I took the original SD card out of my inkpad and did most of the manipulations on the new card using my linux desktop. 840-c39e5f65-fw5.15.dd is the image of my new card extracted using dd. I am saving it in case I have to go through the process again with another new card. After rebooting with the new card, I went to the system menu and reformatted the new larger partition. This erased all of the old contents, so I had to copy over ebooks and applications again. I did that almost five years ago, so the details are hazy in my memory. It is possible that I tried to fix the original filesystem to save the contents and then expand it, but I vaguely recall not trusting the results and reformatting to start fresh.
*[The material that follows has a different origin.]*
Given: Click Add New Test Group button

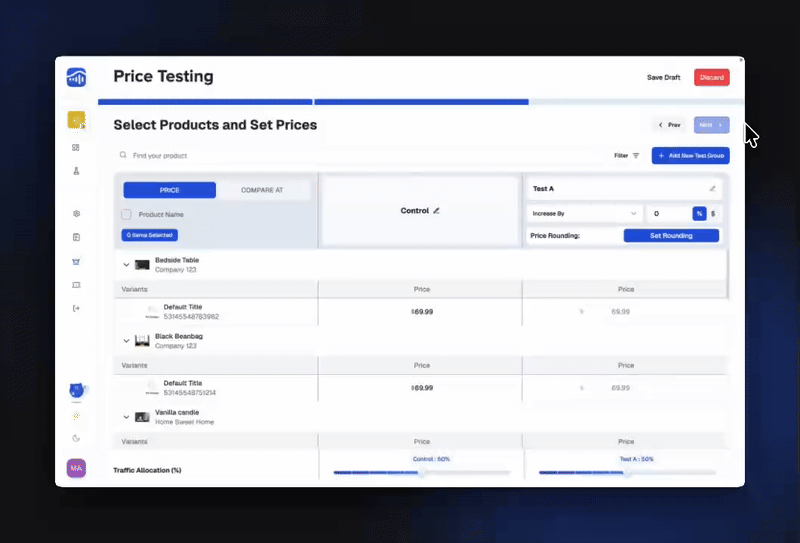Looking at the screenshot, I should [x=690, y=156].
My Inkpad is a bit of a pain to open, so I don't really want to take the card out and test it elsewhere. I still have another SD card with a previous attempt on it, so I tried that instead on my eeepc with Windows 7. It detected the card within a few seconds and asked me if I wanted to repair some problems it found. I said no, dismissed the popup for dealing with the contents, and was able to browse the contents of the VFAT filesystem using file explorer. I did not notice any unusually long pauses during any of that (although, to be fair, the eeepc is a painfully slow computer, so I'm used to waiting around for it to do stuff).
You can get a terminal on the device if you install pbterm on it (search this forum for that). Personally, I prefer using utelnetd instead to get a terminal session over telnet. I can use my desktop keyboard instead of the software keyboard in pbterm, and I can run vi in the telnet session.